• **Problem to work on**
Below are lines of data; restate word for word those running from the line containing "This screenshot has width=1080, height=573." to the line containing "Open the Μακεδονικός", inclusive, and no others.

___ Stored data ___

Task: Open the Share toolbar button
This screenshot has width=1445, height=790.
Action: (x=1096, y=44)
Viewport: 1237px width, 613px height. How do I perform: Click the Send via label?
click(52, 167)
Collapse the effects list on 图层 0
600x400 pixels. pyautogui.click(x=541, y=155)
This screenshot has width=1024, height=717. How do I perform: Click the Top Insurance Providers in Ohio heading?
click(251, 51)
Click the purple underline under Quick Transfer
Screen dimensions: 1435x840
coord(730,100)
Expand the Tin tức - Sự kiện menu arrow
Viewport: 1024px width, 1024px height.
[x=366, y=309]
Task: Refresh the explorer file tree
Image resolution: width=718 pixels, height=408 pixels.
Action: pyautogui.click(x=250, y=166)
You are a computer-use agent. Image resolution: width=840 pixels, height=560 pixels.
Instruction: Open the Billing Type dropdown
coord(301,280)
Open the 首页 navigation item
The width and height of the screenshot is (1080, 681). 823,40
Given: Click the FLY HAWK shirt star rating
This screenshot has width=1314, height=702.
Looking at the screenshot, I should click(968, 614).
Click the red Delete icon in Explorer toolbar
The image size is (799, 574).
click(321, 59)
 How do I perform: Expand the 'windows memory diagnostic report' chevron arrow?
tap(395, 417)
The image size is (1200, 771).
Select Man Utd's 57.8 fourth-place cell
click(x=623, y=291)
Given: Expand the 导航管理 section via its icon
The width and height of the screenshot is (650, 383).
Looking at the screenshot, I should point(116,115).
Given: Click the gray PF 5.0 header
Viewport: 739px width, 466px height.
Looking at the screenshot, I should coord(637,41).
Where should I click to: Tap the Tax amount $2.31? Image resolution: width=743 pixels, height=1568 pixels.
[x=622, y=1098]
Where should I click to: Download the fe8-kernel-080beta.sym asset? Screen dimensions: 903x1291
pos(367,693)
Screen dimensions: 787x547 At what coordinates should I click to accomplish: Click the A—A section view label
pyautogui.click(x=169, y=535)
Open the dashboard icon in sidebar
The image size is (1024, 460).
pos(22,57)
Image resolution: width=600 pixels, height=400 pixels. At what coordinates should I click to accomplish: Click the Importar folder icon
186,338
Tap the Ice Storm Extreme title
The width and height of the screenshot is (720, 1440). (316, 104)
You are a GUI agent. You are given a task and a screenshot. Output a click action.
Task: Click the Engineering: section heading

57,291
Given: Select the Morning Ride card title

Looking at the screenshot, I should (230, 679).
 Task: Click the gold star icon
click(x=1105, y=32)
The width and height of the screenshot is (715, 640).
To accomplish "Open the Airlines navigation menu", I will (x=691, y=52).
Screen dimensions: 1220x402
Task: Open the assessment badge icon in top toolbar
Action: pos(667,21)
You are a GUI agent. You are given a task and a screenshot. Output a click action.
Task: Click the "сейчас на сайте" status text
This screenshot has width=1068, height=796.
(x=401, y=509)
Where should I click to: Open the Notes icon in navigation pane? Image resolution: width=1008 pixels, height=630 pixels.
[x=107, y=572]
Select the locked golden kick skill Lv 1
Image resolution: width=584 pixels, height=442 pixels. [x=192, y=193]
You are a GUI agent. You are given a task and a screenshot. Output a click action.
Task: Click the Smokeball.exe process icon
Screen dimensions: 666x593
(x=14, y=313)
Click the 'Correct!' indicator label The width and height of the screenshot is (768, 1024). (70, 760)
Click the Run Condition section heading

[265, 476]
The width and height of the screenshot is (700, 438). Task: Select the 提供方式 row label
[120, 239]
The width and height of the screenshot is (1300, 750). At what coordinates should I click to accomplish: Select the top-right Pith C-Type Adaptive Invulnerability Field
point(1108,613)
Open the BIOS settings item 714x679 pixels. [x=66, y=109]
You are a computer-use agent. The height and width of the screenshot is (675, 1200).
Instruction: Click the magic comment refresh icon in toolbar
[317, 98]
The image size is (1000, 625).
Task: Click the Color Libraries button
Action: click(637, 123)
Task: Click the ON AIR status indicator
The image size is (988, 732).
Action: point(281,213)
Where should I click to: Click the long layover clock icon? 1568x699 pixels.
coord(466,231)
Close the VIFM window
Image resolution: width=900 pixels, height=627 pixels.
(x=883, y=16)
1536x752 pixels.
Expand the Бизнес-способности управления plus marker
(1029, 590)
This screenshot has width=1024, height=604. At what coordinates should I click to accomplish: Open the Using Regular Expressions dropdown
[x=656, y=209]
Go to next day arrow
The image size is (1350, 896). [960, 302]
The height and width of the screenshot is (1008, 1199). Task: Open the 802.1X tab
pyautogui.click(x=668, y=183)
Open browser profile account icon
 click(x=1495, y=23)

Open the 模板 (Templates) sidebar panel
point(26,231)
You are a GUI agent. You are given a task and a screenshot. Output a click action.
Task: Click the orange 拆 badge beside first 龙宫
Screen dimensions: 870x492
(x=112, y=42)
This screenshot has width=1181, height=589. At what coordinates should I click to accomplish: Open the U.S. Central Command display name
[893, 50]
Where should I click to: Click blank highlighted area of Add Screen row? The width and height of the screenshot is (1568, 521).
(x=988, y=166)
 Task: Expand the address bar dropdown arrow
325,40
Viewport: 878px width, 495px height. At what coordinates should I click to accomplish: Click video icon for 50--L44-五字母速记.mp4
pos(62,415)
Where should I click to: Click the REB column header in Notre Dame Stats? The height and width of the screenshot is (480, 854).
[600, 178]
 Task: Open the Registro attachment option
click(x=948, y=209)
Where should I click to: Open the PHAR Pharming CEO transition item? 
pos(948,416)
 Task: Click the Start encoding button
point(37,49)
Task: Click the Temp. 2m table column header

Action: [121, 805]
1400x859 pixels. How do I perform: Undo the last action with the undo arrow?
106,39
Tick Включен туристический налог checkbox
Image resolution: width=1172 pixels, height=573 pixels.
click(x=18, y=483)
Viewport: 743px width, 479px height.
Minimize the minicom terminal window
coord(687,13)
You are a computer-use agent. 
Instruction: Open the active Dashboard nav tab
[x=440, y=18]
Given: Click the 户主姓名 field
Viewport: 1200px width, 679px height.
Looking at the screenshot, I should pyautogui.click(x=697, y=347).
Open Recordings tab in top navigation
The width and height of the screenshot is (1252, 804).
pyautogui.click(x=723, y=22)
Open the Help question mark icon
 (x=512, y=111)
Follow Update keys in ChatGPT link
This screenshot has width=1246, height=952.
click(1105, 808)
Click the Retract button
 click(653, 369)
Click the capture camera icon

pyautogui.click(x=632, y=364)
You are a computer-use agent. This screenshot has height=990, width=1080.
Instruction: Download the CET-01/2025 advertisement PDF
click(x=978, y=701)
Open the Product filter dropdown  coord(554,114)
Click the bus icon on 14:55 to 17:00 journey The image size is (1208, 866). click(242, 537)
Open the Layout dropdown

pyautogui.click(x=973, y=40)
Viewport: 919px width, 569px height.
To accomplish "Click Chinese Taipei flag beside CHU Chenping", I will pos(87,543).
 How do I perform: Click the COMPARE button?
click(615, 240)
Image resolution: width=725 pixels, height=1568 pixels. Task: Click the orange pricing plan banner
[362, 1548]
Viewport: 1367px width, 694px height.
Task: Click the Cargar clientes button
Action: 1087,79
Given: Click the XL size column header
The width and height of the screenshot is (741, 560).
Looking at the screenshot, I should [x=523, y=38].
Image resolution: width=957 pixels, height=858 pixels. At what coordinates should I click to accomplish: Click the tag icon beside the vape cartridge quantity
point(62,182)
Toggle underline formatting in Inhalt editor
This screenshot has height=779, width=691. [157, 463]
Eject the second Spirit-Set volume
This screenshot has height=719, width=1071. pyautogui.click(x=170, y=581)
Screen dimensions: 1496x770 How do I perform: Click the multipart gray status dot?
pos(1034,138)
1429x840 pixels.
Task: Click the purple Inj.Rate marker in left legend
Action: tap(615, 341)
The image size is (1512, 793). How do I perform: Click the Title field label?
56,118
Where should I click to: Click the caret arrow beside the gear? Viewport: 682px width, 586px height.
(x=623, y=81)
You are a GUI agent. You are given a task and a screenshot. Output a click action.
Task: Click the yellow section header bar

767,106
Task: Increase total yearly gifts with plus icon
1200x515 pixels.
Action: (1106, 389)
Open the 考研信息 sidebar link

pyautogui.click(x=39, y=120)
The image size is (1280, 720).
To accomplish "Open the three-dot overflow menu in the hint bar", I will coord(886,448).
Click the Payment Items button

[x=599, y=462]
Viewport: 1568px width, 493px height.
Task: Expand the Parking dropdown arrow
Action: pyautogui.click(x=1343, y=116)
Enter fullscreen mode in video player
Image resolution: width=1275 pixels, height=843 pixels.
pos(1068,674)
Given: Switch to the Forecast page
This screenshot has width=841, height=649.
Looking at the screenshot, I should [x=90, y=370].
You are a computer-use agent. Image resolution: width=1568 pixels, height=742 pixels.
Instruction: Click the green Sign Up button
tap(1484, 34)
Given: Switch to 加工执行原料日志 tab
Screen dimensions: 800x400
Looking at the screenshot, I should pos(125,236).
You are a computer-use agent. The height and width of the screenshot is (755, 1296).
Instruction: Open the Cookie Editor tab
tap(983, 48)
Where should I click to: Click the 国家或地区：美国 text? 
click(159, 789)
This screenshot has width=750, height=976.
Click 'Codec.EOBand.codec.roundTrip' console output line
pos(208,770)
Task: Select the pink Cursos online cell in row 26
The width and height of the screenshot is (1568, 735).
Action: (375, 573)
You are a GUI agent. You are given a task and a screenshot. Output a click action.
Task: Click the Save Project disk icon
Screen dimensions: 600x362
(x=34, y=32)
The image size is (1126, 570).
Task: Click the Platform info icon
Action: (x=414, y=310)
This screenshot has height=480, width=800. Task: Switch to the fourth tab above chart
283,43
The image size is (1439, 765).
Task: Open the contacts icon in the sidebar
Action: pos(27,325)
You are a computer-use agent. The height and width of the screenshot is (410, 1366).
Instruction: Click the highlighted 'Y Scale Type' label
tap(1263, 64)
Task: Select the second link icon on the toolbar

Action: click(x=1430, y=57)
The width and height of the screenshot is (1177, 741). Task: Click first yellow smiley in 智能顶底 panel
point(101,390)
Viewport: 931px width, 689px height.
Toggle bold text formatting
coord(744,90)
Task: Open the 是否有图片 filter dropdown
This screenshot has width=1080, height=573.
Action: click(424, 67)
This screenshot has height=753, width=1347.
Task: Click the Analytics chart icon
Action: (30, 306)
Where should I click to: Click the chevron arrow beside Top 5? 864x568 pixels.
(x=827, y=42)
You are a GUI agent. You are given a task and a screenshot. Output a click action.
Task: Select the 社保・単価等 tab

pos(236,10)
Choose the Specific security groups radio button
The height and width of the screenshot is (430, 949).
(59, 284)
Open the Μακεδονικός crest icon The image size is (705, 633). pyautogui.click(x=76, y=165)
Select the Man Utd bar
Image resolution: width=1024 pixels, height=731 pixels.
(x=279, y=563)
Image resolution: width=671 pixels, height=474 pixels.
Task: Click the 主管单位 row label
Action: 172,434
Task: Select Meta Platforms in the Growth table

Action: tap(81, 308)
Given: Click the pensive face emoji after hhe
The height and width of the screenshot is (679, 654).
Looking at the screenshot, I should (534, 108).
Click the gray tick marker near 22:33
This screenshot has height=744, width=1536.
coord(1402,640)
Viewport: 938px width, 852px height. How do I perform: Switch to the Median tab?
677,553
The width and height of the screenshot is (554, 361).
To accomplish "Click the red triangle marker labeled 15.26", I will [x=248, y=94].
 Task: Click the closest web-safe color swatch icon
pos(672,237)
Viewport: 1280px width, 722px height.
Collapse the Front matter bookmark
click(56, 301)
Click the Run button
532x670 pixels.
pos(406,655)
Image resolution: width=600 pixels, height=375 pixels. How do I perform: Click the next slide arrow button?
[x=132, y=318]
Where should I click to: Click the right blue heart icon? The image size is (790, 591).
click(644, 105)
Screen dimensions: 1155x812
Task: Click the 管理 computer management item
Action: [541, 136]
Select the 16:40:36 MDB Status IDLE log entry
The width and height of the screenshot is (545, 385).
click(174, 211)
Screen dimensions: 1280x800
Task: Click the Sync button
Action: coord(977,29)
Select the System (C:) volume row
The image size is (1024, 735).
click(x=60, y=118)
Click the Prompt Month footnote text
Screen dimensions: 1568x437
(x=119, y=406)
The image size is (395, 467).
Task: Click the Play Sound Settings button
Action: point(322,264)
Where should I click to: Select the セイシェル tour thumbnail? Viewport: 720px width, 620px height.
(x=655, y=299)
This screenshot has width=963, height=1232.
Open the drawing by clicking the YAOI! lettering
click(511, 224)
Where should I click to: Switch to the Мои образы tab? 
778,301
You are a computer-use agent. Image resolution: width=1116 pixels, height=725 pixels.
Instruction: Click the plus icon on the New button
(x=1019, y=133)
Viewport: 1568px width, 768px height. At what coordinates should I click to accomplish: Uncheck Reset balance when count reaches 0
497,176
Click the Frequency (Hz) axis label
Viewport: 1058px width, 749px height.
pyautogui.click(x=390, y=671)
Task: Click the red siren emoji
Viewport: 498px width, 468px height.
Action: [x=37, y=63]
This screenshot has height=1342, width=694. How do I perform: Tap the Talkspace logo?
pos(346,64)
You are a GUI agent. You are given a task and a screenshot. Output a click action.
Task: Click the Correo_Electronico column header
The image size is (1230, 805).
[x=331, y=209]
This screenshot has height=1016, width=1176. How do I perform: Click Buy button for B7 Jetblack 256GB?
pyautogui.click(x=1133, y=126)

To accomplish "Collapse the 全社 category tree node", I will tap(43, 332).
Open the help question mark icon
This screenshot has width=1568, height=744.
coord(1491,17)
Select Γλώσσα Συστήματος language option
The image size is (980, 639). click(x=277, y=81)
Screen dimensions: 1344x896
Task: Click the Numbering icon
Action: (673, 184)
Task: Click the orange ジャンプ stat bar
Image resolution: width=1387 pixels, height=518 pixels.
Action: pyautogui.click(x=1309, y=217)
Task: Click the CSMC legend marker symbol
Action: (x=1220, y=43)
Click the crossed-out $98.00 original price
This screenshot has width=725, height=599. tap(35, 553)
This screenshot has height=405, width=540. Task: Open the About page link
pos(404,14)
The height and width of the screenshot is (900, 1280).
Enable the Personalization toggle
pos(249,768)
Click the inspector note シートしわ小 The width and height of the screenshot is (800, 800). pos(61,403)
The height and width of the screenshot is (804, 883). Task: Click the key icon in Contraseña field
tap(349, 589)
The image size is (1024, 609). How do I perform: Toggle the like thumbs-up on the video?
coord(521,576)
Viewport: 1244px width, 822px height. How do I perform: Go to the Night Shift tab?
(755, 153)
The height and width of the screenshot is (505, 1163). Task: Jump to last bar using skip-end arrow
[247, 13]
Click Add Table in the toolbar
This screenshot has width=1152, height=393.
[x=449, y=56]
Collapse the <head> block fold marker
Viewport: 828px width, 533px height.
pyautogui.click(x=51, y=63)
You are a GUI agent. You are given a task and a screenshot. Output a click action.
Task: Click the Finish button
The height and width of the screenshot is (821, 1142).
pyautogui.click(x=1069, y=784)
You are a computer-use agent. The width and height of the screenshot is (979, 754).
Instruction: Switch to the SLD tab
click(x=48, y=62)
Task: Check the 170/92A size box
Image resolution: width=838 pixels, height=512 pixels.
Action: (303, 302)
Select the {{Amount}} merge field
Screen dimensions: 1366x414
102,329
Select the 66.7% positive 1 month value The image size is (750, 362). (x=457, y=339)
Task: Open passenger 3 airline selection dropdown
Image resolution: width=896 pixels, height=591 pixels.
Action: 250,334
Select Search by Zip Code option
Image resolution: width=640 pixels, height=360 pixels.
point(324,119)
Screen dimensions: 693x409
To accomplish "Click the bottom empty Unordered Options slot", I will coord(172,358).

___

• **Output of the exercise**
This screenshot has width=1080, height=573.
Action: click(424, 67)
This screenshot has height=753, width=1347.
Task: Click the Analytics chart icon
Action: (30, 306)
Where should I click to: Click the chevron arrow beside Top 5? 864x568 pixels.
(x=827, y=42)
You are a GUI agent. You are given a task and a screenshot. Output a click action.
Task: Select the 社保・単価等 tab

pos(236,10)
Choose the Specific security groups radio button
The height and width of the screenshot is (430, 949).
(59, 284)
Open the Μακεδονικός crest icon The image size is (705, 633). pyautogui.click(x=76, y=165)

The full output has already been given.